Dogs and property throw up some of the more unusual and difficult issues on which a police lawyer is asked to advise. In the decision of Henderson v Comr of Police of the Metropolis [2018] EWHC 666 (Admin) and the subsequent costs decision at [2018] EWHC 1092 (Admin), the court visited two issues – the standing of a person to intervene in a case concerning the destruction of a potentially prohibited breed and kennelling costs during the course of an appeal by way of case stated/judicial review to the High Court.
This all goes back to the police’s finding a pitbull terrier – which is a prohibited dog contrary to the Dangerous Dogs Act 1991. It had been owned by a Mr Flynn who, the court noted, said that he had sold the dog some time before but could not recall to whom. The police accordingly brought an application for destruction of the dog under s4B(1)(a). In stepped a potential saviour – who had no propriety interest in (and had not met) the dog but who wanted to offer her a home.
The essential issue was whether a non-owner of a dog had standing either to be joined to the application so as to argue that the dog was not a prohibited breed or as a person being “in charge” of the dog for the purpose of submitting that they could rehouse it so as to avoid its destruction.
The court held:
- Standing on the issue of whether the dog was a pit bull was limited either to the owner or to those able to demonstrate an Article 8 right, which would include some persons in charge of the dog for the time being.
- On the court’s determination of whether or not the dog was a pit bull, a person who had never owned, possessed or met her could fall within the definition of a “person for the time being in charge” based on the decision in Webb v Chief Constable of Avon and Somerset [2017] EWHC 3311 – for the purpose of giving it a home and avoiding an immediate order for destruction.
- Only the owner of the dog or a person who was “for the time being in charge” of it had standing to argue that the dog should not be destroyed.
The matter was remitted back to the magistrates’ court. However – the costs order is what may interest police solicitors.

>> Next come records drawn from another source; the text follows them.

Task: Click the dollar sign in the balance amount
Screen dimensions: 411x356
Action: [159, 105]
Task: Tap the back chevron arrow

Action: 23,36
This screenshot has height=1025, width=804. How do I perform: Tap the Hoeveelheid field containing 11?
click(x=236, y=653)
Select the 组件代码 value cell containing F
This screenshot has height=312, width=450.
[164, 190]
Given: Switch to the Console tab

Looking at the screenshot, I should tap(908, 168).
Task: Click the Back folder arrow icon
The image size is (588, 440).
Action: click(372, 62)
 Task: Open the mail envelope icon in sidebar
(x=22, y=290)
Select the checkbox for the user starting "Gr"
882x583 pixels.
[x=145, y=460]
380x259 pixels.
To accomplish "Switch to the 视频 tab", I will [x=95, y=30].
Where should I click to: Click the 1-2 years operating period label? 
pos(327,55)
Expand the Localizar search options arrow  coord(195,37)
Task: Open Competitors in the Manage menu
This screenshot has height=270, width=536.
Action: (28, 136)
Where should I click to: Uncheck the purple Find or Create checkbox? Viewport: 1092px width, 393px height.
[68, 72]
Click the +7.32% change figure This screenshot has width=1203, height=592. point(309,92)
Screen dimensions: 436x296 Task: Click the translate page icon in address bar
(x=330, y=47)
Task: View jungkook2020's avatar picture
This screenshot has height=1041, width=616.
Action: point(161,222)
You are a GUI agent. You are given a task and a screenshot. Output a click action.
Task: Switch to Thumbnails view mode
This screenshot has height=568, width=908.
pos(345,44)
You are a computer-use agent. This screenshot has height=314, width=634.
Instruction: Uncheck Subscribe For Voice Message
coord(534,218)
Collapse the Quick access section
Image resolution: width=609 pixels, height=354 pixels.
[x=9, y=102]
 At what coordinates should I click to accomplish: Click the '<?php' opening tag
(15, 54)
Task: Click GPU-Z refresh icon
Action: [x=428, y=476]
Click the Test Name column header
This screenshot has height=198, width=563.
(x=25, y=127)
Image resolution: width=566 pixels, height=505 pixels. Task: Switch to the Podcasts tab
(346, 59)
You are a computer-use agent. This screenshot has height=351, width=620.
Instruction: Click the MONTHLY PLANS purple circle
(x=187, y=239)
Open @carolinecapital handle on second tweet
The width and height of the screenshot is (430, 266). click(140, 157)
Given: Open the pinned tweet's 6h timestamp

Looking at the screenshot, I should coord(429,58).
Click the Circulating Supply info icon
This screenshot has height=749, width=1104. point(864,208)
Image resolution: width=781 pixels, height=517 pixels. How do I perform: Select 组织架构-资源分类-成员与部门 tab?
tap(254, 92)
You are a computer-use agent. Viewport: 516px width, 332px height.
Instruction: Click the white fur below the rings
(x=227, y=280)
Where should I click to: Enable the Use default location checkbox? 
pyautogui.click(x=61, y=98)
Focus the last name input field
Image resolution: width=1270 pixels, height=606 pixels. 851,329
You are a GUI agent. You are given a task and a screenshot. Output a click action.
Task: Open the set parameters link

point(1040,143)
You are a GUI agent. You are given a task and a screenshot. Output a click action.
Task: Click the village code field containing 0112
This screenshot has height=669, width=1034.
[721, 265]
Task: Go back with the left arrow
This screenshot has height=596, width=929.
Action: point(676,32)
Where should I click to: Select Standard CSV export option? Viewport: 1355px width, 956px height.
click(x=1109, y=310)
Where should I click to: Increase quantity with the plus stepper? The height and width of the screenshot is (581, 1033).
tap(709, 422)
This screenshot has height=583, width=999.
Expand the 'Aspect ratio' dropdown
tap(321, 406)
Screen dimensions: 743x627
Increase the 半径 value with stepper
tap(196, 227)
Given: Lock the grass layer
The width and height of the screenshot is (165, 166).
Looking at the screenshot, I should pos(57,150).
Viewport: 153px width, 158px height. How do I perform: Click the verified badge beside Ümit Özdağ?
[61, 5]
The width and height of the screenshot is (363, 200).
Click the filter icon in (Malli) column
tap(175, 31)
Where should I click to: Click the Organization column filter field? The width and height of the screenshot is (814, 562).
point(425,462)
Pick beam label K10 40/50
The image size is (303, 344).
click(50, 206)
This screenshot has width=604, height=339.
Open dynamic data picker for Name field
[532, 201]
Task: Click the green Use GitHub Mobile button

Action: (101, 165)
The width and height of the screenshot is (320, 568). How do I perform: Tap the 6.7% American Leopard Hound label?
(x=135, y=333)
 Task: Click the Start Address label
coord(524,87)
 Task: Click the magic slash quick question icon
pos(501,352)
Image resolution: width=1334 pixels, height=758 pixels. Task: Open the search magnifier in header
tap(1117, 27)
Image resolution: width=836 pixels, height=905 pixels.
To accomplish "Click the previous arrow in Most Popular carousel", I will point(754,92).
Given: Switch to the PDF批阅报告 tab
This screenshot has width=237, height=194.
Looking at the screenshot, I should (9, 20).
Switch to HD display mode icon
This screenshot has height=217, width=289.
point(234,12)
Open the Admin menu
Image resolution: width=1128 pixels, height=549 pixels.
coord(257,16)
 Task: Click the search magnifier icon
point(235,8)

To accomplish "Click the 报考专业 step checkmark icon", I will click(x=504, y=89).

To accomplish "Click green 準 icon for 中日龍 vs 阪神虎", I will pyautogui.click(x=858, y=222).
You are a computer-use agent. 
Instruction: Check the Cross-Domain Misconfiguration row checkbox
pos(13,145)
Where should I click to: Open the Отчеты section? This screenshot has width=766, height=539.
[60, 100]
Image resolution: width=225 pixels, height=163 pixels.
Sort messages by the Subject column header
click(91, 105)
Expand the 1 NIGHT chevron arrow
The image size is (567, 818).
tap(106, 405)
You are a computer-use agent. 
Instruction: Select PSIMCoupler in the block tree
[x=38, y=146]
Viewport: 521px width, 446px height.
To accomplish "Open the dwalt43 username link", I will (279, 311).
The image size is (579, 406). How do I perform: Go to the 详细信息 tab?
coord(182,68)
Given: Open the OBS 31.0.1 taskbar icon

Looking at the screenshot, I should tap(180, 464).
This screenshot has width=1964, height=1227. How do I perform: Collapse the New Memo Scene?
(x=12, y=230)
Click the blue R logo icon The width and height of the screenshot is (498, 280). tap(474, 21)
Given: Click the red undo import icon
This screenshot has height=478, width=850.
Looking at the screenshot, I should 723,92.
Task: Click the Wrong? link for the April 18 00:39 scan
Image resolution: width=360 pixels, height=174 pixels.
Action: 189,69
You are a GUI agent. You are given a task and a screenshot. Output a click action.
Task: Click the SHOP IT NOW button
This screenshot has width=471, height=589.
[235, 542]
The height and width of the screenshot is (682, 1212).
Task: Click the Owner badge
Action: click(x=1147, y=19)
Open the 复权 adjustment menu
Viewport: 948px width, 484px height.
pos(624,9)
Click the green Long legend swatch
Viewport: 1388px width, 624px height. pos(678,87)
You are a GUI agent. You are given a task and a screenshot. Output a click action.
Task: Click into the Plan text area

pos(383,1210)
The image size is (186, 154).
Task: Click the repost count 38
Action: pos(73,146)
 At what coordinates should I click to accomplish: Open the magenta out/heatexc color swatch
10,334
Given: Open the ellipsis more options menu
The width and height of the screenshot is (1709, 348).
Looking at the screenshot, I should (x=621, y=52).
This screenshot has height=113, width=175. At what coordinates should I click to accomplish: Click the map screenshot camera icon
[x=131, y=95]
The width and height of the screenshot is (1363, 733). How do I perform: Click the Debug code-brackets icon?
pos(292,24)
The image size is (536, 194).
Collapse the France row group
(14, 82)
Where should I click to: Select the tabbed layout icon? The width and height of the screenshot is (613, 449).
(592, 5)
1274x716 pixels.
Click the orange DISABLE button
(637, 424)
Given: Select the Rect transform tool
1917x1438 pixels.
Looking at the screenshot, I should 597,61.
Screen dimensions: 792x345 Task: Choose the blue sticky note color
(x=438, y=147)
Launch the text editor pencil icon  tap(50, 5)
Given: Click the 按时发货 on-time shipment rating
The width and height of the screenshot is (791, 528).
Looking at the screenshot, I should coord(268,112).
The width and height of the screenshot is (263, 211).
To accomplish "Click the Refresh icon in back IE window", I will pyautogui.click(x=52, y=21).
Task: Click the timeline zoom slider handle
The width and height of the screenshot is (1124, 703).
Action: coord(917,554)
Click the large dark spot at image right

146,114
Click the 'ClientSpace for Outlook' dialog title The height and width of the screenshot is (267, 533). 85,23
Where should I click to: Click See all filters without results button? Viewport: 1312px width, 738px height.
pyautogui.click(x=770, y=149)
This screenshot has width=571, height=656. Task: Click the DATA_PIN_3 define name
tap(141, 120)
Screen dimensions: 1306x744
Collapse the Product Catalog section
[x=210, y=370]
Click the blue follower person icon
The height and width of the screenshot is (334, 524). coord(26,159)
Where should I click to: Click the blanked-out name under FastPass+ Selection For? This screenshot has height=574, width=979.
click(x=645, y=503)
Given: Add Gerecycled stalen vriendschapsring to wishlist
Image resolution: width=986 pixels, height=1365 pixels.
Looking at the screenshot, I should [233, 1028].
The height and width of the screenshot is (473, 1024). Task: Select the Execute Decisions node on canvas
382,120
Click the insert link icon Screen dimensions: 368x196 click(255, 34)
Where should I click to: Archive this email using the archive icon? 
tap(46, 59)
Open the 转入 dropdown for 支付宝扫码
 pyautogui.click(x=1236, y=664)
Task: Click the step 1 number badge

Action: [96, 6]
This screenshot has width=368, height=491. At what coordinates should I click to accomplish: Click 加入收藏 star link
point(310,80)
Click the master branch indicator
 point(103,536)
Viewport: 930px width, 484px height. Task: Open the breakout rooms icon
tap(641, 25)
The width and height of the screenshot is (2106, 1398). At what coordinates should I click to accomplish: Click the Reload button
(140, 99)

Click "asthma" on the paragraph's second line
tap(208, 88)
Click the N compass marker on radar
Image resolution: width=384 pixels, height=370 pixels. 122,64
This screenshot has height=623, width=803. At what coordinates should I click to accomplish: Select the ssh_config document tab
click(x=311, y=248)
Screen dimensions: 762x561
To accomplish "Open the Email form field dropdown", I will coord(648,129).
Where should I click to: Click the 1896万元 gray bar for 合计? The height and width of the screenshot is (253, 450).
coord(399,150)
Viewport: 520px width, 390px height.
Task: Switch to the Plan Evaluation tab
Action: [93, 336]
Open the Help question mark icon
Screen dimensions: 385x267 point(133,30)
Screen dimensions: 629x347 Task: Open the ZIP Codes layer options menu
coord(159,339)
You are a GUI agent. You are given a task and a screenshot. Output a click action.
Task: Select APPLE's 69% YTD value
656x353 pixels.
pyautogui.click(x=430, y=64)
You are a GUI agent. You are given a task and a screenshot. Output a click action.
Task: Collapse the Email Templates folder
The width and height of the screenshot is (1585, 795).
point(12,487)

The appellant had lost the central point of whether she had standing to argue that the dog was not a pit bull. Having regard to Senior Courts Act 1981 s51(1) and CPR 44.2, the court held that the costs of the appeal fell within s51(1), being “the costs of and incidental to all the proceedings in… the High Court.” The Commissioner was, therefore, awarded her costs of the action.
As to the kennelling costs, the court held that the Commissioner had no alternative but to incur them additionally whilst the appeal ran its course. Accordingly, they were properly to be regarded as incidental to the proceedings. Although costs were in the court’s discretion, it was right to award them since the appellant would have been aware that pursing the appeal would cause them to be incurred. The court therefore awarded the Commissioner additional kennelling costs occasioned by the appellant’s action.
George Thomas acted for the Commissioner in the High Court.